Sample Poems by Robin Smith Johnson
North Eastham
The winter I was seventeen
we lived in a home
with sculpted heads lining the garden.
Such an old place:
the wind shushing in corners,
the trace of other lives.
I made a world of small things.
In the low light after school,
I arranged the minutia of my life:
paper, pen, bookplate, watch.
I'd slip out of my body,
roam the spaces between walls.
Once I couldn't get back in.
My soul doomed to wander -
the air stirred with my shrieking.
A good girl, my teachers said.
What I couldn't see: the light
startling behind the mask.
Dream of the Antique Dealer's Daughter
She floats above me:
the mannequin in my parent's shop.
I named her Cordelia
after a storybook character.
The color of coral, her face held
the secret of my growing self.
That nudge of desire,
to own a thing that's me:
flesh to flesh, whittled down
to a dime store glance.
She held one pose and never strayed -
a form to fit in, not be.
At twelve, we wore the same size.
Faded skirts, lace dresses.
old petticoats. She spoke
of dainty things - caresses,
whispers, the promise of love.
All woman, my shadow twin.
A local artist bought her
for his landing dock -
a scarecrow to disturb the ducks.
They pecked her naked toes.
In the end, Cordelia sank
victim of a winter's storm.
Turned to sludge, she mars my sleep.
The sting of water rouses me;
I scream at my reflection:
that dark rag, bone face,
missing hair.
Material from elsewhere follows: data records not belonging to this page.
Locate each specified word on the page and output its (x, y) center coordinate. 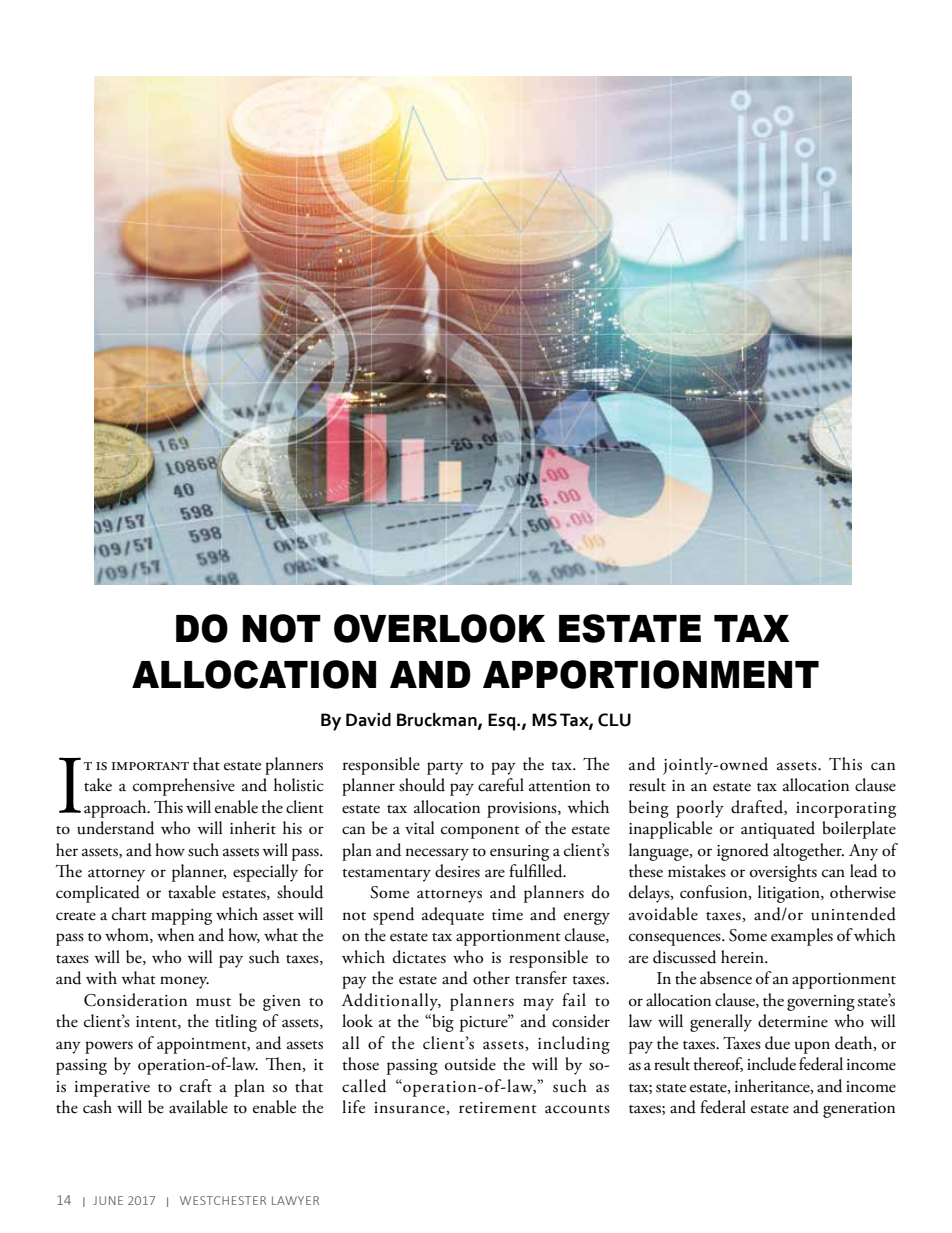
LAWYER (295, 1200)
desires (457, 871)
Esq (503, 722)
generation (859, 1110)
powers (109, 1047)
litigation (790, 894)
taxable (192, 892)
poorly (700, 809)
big (442, 1023)
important (150, 766)
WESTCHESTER (223, 1200)
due (777, 1043)
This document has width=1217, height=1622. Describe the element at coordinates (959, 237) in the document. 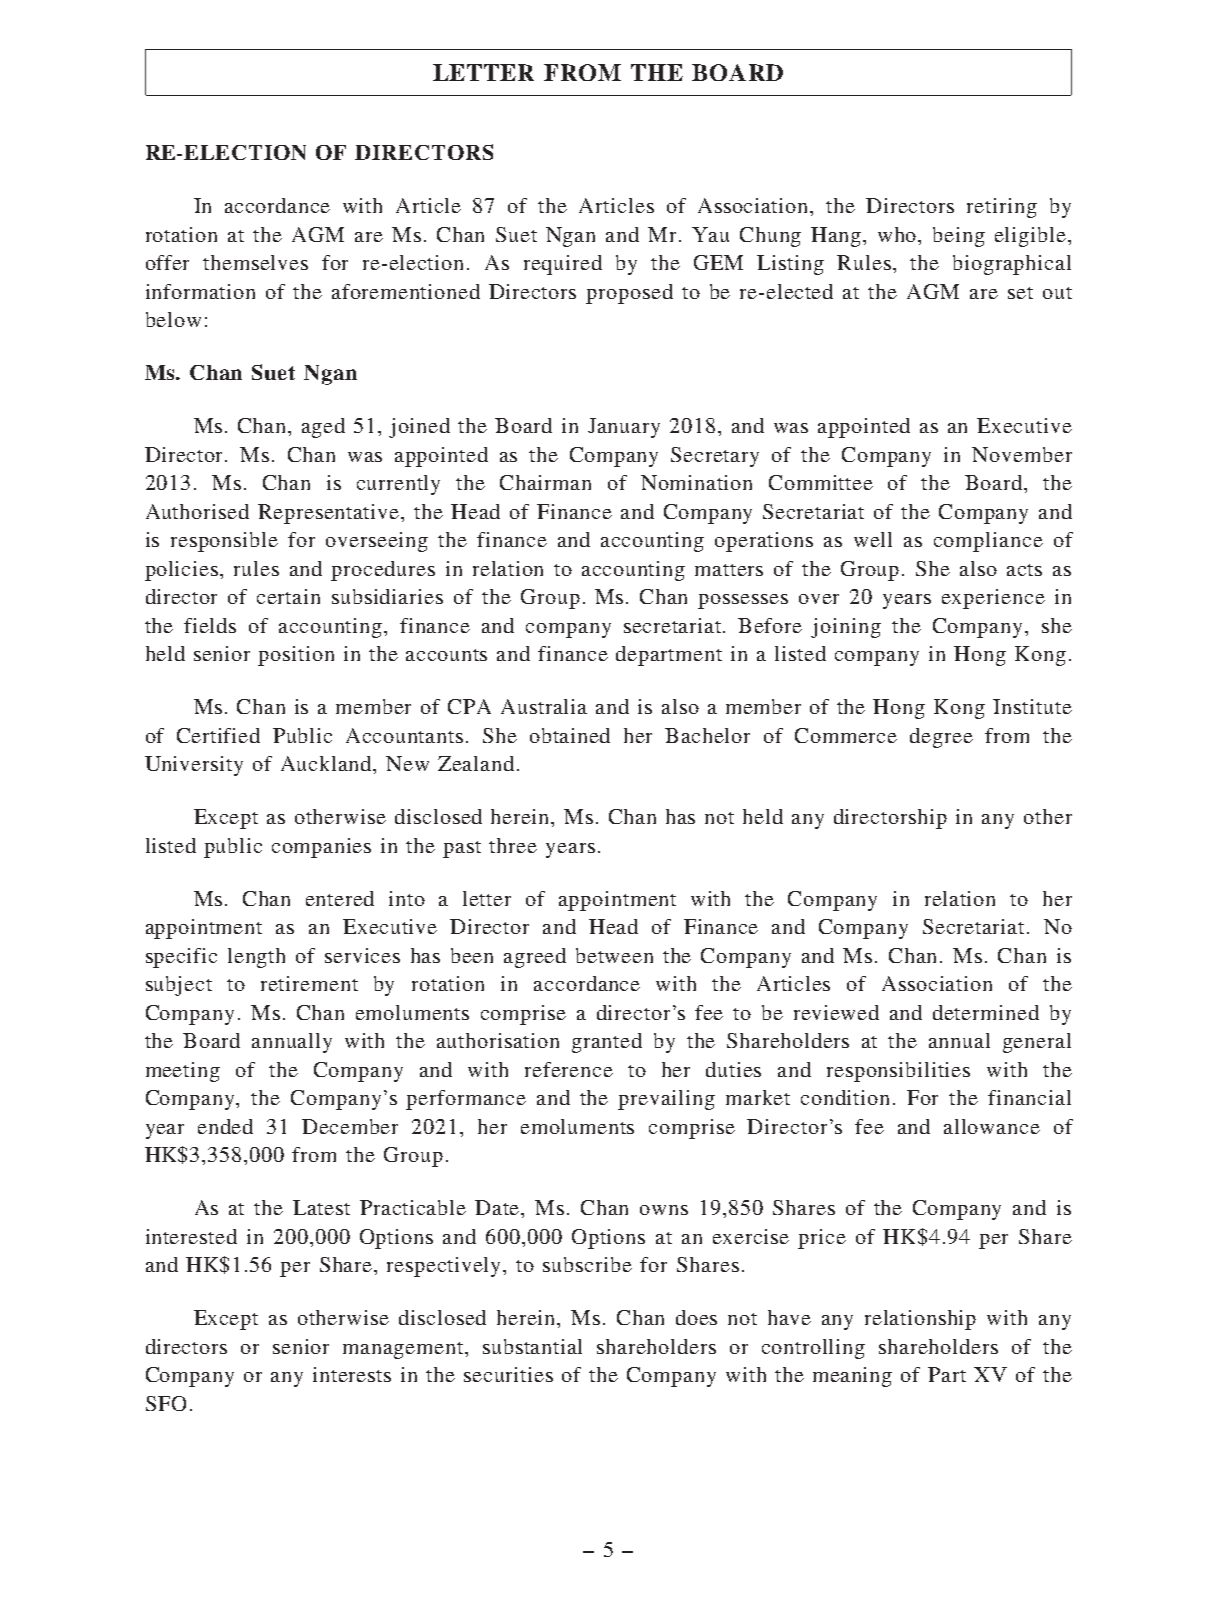

I see `being` at that location.
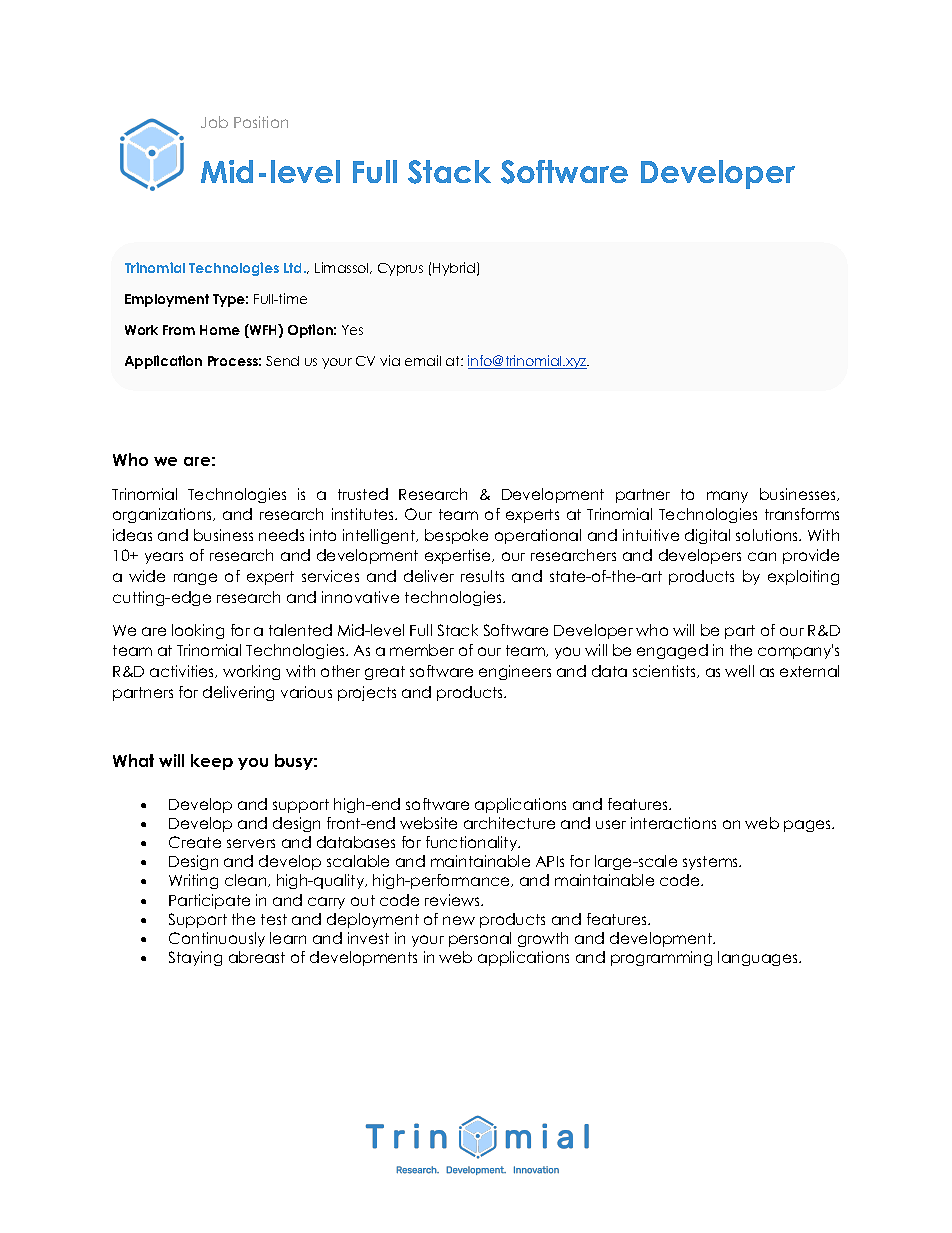  I want to click on email, so click(423, 360).
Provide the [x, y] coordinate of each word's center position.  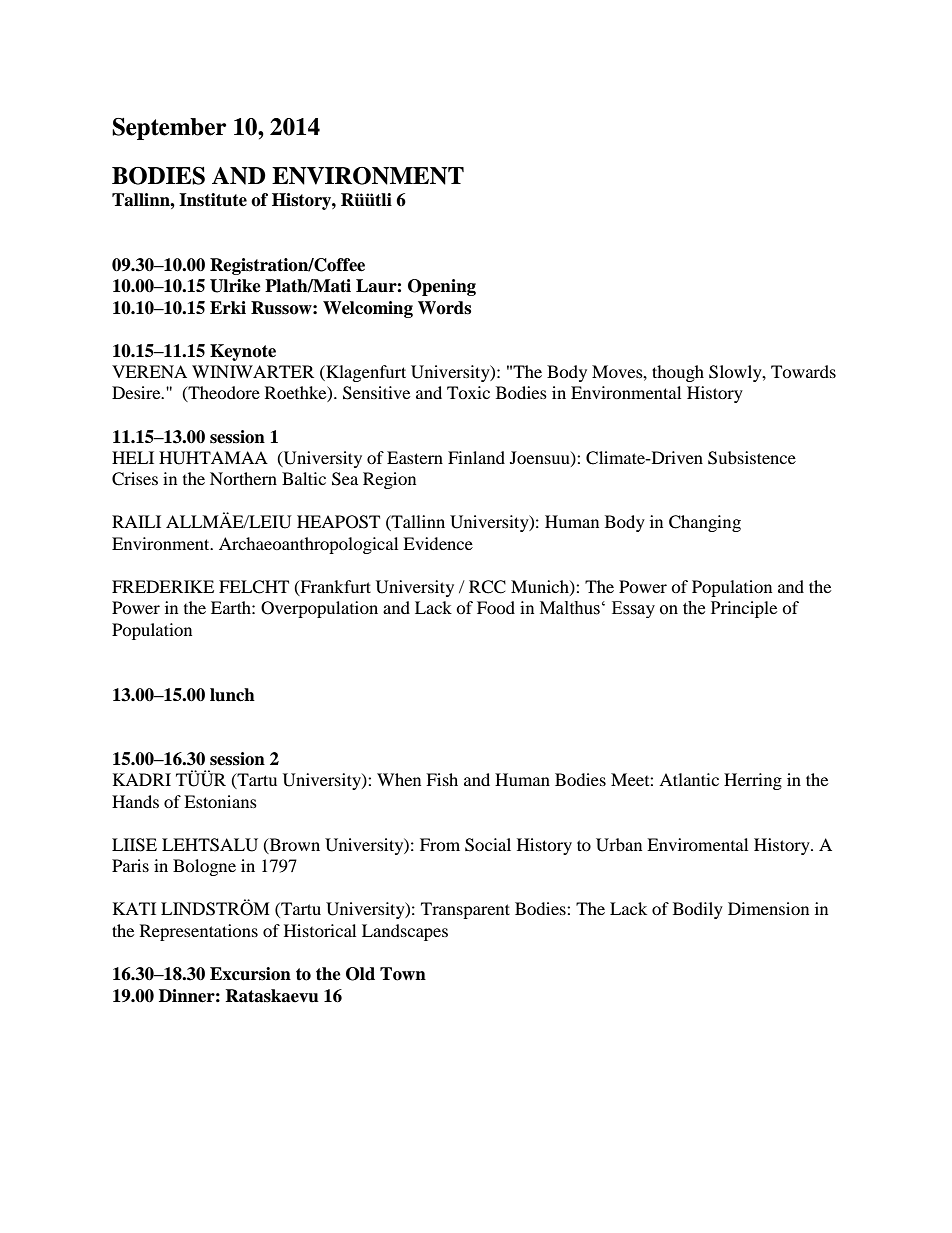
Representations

Toad-green, my fear vomit.
She waits for me in sickness, old age.
Rolling down
By mid-January, I long for an open door,
clear empty light,
the rustle of my kitchen curtain
and the green breeze off the porch.
The drift of dust curling past my bedroom rug
and the dregs of tea in a forgotten cup
recall me to myself, sleepless nights now
fending off the weight of warmth
in rooms overstuffed with pillows or
overrun with blankets, piles of books
tempting me into other worlds.
Instead, I dream the lopsided pull
down a grassy hill at sunset,
five years old and sticky with juice.
There's a kind of grace in forgetting
or starting at the beginning
before storms riddled the dark,
before I knew what storm was
or sleep
or mercy.
Twelve
Barelegged, in gray shorts, white
sneakers - those long hours
spent walking the marshes,
the woods, the lazy perimeter
of paths and trails -
I was never bored.
Then, a sickness set in.
It was nameless but its mark
was all over me.
My legs hurt; my face erupted.
My body was a painting
I didn't want the world
to look at. I hid the flecks
of light and color.
I crawled into my bed,
willed the wallpaper to breathe,
to absorb me. Blue, blue
with bits of green like water.
When I slept, my dreams
like those of Bosch had me
skewered by winged insects and demons.
My old self stood apart.
On waking, I ran to the bathroom,
so thirsty I couldn't wait
to gulp down the cold water.
I knew this darkness
had to lift eventually
and fling me out,
a sunflower or moth,
anything in nature that could forget.